Companies in transition must signal stability, continuity and reliability
A high-profile civic leader launching a nonprofit. A patriarch steering a family business. A beloved CEO nurturing a company to new heights. These are all wonderful elements for a brand — until they’re not.
Life happens, and sometimes it’s jarring. A sudden illness or accident has the potential to throw a brand into crisis. But you can be ready, regardless of how dramatic the leadership transition.
A succession plan is Part One of maintaining stability and continuity. Part Two is being prepared to expeditiously communicate that plan.
At most companies, meeting payrolls, boosting sales and controlling expenses top the corporate must-do list. Succession plans for key executives may not be accorded that level or priority. In fact, about two thirds of U.S. companies have no succession plans at all.
More alarming is that even those with a succession plan often overlook how to communicate significant changes to key constituents –– employees, board members, suppliers and customers. In many cases, especially in small or family-owned companies, lines of succession may appear to be obvious.

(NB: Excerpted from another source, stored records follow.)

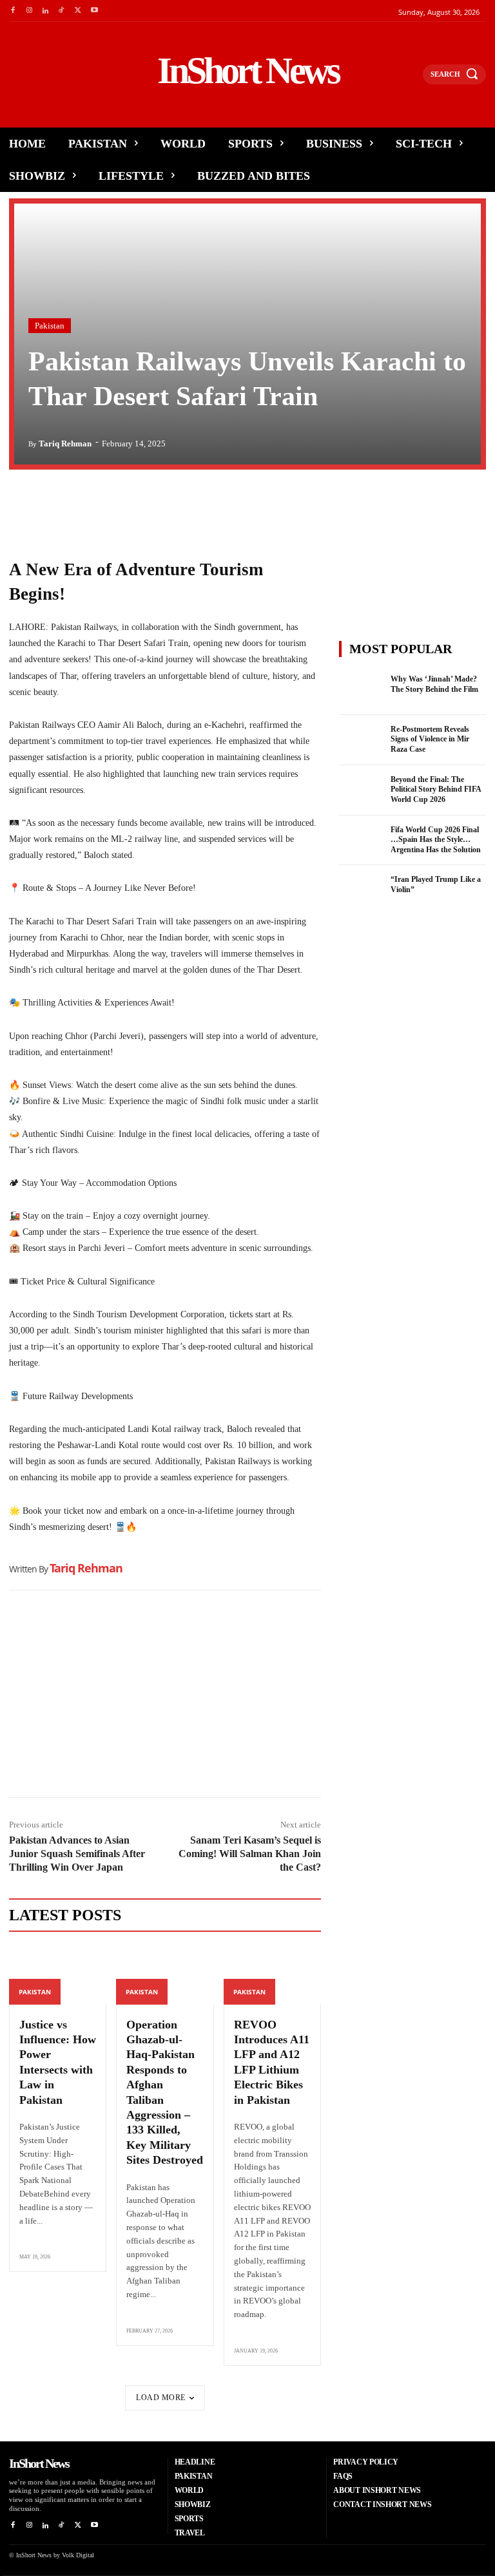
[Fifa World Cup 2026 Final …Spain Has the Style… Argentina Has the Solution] (361, 840)
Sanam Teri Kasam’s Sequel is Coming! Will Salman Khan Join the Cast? (250, 1854)
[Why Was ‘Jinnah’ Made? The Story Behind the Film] (361, 689)
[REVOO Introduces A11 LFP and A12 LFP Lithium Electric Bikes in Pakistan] (272, 1975)
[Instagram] (29, 10)
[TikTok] (61, 10)
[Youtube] (94, 10)
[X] (78, 10)
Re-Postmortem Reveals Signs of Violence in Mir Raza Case (430, 739)
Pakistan (49, 325)
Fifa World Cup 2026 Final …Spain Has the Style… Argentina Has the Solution (436, 839)
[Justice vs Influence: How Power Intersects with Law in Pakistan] (57, 1975)
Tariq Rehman (65, 443)
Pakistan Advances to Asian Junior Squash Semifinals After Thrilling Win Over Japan (77, 1854)
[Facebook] (12, 10)
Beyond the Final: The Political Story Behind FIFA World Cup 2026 (436, 789)
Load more (161, 2397)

What’s not obvious is the need to communicate the implications of succession.
Companies in transition must signal stability, continuity and reliability. Failure to have a plan risks sending the opposite message. Customers and clients accustomed to a company’s stable leadership will be unsettled by any change of leadership.

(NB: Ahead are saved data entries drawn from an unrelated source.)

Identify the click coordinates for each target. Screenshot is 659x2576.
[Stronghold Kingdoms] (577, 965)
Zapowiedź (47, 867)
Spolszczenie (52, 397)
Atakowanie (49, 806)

Elements of a succession communications plan include:
· A holding statement that can be used immediately in the case of an illness, accident or unexpected death
· An internal announcement to board members and employees
· A statement and background materials for local and industry media in all markets in which the company operates
· A social media plan and content
· Communication to customers, vendors and, in the case of nonprofits, donors and members
Clear, timely communication is always important — and even more so when your organization is in transition.